Sono molti i problemi e le questioni che dobbiamo
affrontare. Non sono tra coloro che sottovalutano i rischi di
frammentazione, frantumazione e polverizzazione della
rappresentanza politica e della vita istituzionale, in primo
luogo perché rappresento una parte politica che ha subito come
un danno pesante una frammentazione attiva della sua
rappresentanza istituzionale, a fronte dell'integrità
conclamata del suo corpo organizzato, del consenso e della sua
capacità di mobilitazione e di rappresentanza sedimentata su
tutto il territorio nazionale.
Capisco che forse dovremmo ragionare bene su tali rischi
di frammentazione, su quanto essi siano il frutto di quella
che tutti abbiamo nominato in quest'aula, cioè la transizione,
su cui forse bisognerebbe a volte spendere qualche parola più
nel merito, più analitica, altrimenti si tratta di una specie
di grande feticcio, di incognita su cui tutti concordiamo, ma
non capiamo mai di cosa si tratta.
Questa frammentazione spesso è il frutto di antiche
pulsioni trasformistiche e gattopardesche del ceto politico e
del maremoto che ha sconvolto la società italiana.
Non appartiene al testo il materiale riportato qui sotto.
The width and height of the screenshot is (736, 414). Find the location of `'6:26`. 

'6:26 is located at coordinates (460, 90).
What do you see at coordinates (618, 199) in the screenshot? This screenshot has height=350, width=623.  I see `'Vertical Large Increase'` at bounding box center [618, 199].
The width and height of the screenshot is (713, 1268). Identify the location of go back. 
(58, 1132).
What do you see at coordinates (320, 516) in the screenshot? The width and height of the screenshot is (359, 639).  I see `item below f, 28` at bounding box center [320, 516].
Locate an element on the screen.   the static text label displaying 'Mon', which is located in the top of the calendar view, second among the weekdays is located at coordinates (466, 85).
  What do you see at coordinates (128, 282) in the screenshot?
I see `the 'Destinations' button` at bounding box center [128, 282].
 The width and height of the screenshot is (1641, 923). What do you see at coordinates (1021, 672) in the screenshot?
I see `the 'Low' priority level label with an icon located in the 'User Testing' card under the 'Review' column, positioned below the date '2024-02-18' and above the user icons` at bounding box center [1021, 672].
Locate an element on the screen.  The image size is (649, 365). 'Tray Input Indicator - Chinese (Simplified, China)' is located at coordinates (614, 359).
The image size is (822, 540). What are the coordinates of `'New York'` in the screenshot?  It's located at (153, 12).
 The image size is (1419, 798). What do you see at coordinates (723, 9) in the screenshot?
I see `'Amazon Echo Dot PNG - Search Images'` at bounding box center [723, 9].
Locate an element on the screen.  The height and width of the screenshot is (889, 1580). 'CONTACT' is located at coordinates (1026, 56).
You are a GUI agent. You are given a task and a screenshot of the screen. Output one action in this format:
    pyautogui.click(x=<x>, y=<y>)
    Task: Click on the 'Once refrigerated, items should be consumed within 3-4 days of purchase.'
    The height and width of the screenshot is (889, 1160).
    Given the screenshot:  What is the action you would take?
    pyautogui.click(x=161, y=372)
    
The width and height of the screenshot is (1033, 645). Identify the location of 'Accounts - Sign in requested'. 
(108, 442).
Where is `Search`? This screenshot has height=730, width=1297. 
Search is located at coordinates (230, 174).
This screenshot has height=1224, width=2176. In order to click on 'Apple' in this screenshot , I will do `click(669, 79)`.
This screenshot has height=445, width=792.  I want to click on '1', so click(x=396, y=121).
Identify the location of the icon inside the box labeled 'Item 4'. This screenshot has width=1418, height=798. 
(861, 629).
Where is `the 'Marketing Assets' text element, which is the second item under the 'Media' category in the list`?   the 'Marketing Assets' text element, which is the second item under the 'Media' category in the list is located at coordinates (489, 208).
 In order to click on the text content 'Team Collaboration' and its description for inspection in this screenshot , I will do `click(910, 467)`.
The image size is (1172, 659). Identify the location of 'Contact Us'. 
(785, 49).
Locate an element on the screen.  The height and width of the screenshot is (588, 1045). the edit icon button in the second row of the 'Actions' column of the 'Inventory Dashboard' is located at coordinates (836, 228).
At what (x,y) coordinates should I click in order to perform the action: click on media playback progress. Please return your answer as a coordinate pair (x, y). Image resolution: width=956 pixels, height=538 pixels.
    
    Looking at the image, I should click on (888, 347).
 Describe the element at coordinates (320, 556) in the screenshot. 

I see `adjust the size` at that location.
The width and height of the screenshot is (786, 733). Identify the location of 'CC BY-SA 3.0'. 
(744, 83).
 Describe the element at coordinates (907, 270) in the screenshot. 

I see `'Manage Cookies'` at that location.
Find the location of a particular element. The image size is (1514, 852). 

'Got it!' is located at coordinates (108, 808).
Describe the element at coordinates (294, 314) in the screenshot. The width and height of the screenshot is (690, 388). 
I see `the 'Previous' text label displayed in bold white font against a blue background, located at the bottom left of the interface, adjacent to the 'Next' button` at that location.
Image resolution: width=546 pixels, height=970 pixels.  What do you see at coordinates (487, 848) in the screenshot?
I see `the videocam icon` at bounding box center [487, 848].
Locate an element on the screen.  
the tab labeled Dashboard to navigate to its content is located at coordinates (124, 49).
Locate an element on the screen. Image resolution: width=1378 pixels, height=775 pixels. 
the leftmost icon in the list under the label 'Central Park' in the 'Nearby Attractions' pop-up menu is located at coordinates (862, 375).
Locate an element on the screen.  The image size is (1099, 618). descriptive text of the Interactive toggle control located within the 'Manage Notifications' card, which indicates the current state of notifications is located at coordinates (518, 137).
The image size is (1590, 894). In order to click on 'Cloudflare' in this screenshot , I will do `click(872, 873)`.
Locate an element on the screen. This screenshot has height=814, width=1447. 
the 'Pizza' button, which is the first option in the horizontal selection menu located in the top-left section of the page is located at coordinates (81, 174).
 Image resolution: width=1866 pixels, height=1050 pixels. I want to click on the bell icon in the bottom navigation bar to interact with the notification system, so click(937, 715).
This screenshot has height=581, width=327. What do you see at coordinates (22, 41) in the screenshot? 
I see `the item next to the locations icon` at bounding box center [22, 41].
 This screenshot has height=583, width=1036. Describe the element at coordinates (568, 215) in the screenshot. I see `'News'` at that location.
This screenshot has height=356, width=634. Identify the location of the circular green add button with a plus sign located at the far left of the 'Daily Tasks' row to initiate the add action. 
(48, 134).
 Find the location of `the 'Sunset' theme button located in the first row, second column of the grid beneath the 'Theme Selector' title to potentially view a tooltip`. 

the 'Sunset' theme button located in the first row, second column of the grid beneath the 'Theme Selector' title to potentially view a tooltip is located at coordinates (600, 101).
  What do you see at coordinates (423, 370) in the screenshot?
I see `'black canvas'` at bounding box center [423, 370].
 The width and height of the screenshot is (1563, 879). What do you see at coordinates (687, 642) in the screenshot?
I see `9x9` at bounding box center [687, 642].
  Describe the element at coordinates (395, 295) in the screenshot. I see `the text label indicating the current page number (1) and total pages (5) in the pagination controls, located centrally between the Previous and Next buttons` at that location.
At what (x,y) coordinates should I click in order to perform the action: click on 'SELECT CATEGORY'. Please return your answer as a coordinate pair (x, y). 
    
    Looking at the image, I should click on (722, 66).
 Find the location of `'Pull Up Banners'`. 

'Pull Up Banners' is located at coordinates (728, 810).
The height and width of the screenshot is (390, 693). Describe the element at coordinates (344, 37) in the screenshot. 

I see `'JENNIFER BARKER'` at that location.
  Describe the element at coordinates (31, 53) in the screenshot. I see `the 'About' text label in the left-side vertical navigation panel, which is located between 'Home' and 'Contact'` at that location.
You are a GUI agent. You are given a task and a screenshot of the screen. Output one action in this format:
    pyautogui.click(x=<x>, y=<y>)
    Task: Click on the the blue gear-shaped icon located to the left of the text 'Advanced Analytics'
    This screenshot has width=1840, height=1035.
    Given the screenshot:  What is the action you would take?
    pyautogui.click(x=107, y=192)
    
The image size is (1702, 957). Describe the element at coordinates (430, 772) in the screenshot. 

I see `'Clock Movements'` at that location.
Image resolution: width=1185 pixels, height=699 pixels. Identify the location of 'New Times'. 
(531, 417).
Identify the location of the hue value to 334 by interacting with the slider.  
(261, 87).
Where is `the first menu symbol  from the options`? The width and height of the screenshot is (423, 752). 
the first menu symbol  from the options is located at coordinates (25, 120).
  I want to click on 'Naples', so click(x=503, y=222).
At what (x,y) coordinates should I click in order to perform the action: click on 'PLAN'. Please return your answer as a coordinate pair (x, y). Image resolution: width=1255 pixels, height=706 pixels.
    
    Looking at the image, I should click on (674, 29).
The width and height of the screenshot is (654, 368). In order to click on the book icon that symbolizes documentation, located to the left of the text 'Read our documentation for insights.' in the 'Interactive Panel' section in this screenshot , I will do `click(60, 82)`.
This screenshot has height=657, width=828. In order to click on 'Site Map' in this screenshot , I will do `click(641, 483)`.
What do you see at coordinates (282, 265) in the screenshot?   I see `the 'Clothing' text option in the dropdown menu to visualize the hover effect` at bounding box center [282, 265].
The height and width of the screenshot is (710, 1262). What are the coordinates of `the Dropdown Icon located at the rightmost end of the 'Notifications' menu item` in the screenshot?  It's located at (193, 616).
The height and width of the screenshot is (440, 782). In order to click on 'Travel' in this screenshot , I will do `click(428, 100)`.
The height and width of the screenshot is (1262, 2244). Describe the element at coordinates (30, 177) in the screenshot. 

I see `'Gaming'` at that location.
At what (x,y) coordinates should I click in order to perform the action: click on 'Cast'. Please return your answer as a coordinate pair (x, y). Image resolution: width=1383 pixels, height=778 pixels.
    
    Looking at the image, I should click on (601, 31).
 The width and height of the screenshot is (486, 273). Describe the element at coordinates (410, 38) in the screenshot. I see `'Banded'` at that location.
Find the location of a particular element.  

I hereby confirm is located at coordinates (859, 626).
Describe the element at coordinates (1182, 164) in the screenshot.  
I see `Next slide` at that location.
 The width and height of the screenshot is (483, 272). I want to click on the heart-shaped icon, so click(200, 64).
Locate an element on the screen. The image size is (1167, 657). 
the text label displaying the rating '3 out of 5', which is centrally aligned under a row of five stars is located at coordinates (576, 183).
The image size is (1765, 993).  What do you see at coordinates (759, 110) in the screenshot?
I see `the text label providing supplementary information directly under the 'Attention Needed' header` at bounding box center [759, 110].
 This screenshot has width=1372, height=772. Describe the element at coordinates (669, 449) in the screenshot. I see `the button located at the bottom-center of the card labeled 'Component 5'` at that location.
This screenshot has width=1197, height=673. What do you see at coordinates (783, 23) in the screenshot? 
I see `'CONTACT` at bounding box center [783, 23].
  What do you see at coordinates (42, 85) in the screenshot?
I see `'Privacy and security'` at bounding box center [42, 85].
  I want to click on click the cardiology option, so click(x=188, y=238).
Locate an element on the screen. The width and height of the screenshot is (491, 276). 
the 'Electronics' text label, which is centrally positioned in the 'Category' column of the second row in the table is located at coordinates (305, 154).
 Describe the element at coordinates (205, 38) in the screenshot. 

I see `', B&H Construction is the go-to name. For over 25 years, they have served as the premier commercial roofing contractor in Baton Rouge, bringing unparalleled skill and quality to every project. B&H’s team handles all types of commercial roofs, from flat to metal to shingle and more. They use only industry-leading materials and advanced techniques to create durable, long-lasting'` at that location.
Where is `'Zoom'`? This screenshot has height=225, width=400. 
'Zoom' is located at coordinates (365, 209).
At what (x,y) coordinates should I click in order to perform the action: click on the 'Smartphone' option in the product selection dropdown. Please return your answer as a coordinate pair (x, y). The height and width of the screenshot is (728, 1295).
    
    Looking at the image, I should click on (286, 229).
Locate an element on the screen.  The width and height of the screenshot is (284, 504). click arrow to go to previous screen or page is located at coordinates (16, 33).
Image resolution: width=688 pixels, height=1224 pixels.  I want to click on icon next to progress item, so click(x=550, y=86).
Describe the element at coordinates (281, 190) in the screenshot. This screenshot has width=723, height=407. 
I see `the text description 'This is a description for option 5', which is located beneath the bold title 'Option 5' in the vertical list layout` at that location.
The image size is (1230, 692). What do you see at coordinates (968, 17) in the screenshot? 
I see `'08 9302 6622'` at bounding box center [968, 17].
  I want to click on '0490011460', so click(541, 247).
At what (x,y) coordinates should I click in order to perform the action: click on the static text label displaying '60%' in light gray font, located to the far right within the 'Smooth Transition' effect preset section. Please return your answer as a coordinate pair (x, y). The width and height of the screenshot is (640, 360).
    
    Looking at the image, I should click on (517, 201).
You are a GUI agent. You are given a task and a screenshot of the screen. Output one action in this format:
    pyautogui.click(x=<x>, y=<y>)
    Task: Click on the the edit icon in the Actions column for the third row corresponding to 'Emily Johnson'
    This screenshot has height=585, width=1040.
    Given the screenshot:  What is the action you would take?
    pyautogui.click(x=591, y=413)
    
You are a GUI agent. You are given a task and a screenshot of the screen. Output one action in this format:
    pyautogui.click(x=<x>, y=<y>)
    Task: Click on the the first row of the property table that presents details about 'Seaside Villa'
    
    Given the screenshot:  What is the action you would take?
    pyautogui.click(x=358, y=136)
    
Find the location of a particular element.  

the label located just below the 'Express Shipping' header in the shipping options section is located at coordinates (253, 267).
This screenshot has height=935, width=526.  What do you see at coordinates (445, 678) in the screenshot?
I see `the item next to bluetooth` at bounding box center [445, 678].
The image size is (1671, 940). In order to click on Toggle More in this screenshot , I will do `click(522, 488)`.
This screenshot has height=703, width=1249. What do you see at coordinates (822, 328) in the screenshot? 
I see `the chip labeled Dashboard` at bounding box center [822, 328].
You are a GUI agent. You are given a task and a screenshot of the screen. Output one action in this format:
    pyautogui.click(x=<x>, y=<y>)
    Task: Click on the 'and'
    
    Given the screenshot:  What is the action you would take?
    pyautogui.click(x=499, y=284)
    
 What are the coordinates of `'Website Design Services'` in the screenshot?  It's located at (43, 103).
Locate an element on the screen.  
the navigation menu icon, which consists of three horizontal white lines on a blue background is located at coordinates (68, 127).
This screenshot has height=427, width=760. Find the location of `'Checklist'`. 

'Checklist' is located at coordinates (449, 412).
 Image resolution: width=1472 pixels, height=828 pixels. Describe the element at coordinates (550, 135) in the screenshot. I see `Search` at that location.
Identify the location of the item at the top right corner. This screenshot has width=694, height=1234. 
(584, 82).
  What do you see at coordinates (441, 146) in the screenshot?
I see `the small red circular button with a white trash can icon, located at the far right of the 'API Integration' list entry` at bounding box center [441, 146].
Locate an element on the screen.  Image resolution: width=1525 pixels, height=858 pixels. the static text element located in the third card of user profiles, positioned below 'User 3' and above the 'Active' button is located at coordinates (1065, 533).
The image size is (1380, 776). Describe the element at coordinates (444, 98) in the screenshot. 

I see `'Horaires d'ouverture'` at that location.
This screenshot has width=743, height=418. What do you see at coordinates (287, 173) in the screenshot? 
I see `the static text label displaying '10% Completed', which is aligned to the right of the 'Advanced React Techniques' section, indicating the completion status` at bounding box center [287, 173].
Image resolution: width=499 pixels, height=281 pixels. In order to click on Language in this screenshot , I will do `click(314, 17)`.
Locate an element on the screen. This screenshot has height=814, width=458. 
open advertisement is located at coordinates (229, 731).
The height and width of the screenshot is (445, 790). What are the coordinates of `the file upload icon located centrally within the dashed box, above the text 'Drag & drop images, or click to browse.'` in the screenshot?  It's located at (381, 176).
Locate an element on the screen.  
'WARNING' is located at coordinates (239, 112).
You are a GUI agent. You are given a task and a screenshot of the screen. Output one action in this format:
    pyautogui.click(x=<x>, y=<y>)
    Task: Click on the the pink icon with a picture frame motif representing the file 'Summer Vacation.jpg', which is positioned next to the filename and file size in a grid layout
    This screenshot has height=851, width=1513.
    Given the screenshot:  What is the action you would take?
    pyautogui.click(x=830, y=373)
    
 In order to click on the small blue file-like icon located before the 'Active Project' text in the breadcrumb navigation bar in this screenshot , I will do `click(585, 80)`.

L'onorevole Calderisi ha pronunciato questa frase: "Per
risolvere i nostri problemi dobbiamo guardare avanti". Credo
che ciò non sia corretto: per risolvere i nostri problemi
dobbiamo guardare avanti ed anche indietro. Bisogna sempre
guardare indietro, anche correndo il rischio di essere
trasformati in una statua di sale.
Dobbiamo guardare indietro, a quel punto fondamentale che
è il luogo da cui sgorga la legittimazione del Parlamento e di
questa Assemblea, cioè il voto, il processo elettorale. In
questo caso, siamo legittimati da una vicenda che si è
consumata il 21 aprile 1996 e dobbiamo riferirci a quel fatto
della realtà, cancellando il quale le nostre parole sulla
democrazia e sulla rappresentanza rischiano di essere danze
macabre di formalismo: è rispetto a ciò che si determina la
ferita al principio di rappresentanza in quest'aula.